=== DATA SHOWN ===
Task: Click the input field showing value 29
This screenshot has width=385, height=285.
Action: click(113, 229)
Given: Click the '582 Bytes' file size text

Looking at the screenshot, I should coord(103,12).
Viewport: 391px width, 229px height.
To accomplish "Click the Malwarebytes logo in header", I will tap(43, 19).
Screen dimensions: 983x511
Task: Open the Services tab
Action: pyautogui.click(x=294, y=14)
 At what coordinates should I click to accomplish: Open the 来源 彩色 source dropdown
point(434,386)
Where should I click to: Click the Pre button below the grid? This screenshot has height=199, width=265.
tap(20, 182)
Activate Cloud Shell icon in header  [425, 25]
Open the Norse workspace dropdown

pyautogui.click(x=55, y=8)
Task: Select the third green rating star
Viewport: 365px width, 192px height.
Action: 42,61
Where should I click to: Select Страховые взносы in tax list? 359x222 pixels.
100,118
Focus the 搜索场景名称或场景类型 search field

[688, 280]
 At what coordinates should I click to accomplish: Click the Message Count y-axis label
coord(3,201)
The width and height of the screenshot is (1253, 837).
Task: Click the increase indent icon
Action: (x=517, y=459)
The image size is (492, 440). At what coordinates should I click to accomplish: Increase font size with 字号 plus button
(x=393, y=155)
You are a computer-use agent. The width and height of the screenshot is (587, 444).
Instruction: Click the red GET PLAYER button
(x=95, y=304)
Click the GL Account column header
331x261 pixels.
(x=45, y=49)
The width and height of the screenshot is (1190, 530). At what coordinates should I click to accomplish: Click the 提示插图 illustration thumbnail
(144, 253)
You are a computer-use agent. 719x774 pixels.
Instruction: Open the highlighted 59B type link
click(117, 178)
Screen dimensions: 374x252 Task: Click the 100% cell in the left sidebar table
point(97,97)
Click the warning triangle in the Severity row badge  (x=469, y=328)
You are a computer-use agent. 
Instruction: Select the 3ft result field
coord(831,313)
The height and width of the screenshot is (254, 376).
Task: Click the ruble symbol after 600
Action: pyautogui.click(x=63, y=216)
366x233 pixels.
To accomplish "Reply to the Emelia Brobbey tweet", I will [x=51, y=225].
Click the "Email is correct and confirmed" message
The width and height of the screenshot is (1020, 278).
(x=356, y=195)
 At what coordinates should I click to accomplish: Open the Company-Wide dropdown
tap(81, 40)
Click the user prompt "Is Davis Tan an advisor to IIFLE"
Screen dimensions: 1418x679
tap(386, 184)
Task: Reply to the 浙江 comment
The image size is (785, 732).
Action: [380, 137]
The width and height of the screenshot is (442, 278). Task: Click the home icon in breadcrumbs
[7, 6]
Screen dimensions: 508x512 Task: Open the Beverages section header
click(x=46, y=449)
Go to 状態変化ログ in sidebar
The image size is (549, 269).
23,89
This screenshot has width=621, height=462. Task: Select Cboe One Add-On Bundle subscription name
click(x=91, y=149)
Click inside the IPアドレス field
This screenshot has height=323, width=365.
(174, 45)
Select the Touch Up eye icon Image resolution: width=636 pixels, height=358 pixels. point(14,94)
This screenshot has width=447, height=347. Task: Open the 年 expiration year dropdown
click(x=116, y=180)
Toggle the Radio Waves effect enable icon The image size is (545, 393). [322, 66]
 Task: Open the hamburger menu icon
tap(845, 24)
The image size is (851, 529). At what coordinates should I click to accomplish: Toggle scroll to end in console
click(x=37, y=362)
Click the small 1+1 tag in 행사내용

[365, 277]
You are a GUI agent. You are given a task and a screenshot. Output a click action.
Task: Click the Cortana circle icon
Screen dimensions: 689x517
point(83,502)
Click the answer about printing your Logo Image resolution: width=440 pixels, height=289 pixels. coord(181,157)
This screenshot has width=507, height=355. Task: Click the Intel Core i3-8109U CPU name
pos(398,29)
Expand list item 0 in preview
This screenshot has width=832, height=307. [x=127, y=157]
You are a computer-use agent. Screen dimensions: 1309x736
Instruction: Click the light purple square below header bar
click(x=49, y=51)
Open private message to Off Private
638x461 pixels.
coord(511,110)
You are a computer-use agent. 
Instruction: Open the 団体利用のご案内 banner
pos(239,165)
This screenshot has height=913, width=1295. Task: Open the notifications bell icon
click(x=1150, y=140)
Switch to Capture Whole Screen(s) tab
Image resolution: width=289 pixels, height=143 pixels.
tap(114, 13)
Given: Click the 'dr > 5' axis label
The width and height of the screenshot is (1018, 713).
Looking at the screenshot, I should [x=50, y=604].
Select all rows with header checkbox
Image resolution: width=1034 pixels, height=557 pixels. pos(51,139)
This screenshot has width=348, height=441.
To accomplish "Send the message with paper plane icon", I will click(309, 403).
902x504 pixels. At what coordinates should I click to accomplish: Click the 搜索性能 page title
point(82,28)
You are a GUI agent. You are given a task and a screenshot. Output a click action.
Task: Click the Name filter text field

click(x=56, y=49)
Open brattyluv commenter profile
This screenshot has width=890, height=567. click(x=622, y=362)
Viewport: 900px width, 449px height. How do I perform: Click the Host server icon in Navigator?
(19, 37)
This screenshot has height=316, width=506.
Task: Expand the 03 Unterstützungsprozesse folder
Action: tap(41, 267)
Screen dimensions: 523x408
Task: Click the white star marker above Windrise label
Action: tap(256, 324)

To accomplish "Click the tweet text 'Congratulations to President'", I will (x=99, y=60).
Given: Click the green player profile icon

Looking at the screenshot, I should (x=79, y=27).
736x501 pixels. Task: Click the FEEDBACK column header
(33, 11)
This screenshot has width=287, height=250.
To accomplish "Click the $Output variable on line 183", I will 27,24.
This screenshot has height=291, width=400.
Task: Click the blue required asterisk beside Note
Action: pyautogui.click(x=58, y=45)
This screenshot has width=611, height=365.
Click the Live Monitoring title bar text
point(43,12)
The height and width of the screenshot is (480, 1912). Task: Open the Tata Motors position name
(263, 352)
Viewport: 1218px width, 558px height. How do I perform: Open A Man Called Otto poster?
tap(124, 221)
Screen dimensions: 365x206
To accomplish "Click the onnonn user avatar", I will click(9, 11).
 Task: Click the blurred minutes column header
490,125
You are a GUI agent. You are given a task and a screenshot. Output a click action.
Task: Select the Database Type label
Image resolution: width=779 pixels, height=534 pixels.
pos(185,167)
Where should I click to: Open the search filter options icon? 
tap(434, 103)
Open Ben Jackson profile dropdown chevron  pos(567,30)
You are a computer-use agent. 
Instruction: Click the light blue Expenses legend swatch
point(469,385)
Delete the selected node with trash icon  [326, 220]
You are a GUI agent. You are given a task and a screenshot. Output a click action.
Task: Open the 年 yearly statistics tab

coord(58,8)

=== TASK BRIEF ===
Wherever a line in the entries above holds "Reply", copy that line.

=== COMPLETED EXERCISE ===
To accomplish "Reply to the Emelia Brobbey tweet", I will [x=51, y=225].
Task: Reply to the 浙江 comment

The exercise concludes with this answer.